Quando produzida em excesso, esta substância causa exatamente os sintomas da ressaca. Para evitá-la, o melhor é consumir pouco álcool ou ingeri-lo espaçadamente, devagar e de estômago cheio. A pessoa deve intercalar bebida alcoólica e não alcoólica, como água, sucos e água de coco.
"Se a pessoa acordou com ressaca, também é fundamental beber bastante líquido. Água e água de coco são grandes aliadas para aliviar os sintomas da ressaca. Frituras e alimentos gordurosos devem ser evitados. O melhor é investir numa alimentação mais leve, com carnes magras, verduras, legumes frescos crus ou cozidos, alimentos integrais e frutas", indica Myrna Campagnoli, médica endocrinologista do Bronstein Medicina Diagnóstica.
Além da ressaca, o álcool interfere na concentração e no aprendizado, sendo fator de risco para alguns tipos de câncer, como no fígado, no cólon (intestino grosso) e no esôfago, e leva à lesão hepática ou pancreática aguda ou crônica.

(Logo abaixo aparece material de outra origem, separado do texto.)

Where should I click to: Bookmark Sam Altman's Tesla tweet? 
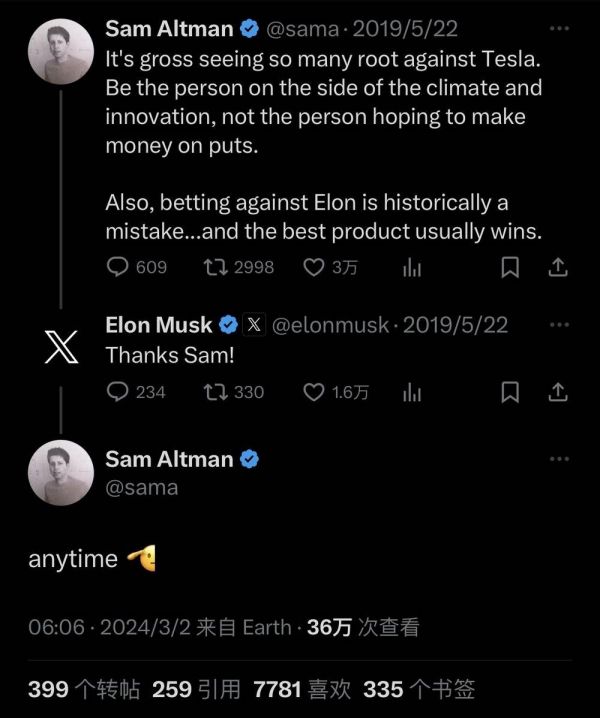509,267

"O álcool atrapalha a absorção de nutrientes fundamentais, podendo causar desnutrição grave. Também está relacionado a alterações no metabolismo ósseo, como osteopenia e osteoporose. É causa de disfunção erétil no homem, infertilidade em ambos os sexos e sangramentos uterinos", alerta Tiago.
Por serem extremamente calóricas, as bebidas alcoólicas podem levar ao ganho de peso e atrapalhar no controle do diabetes e do sobrepeso.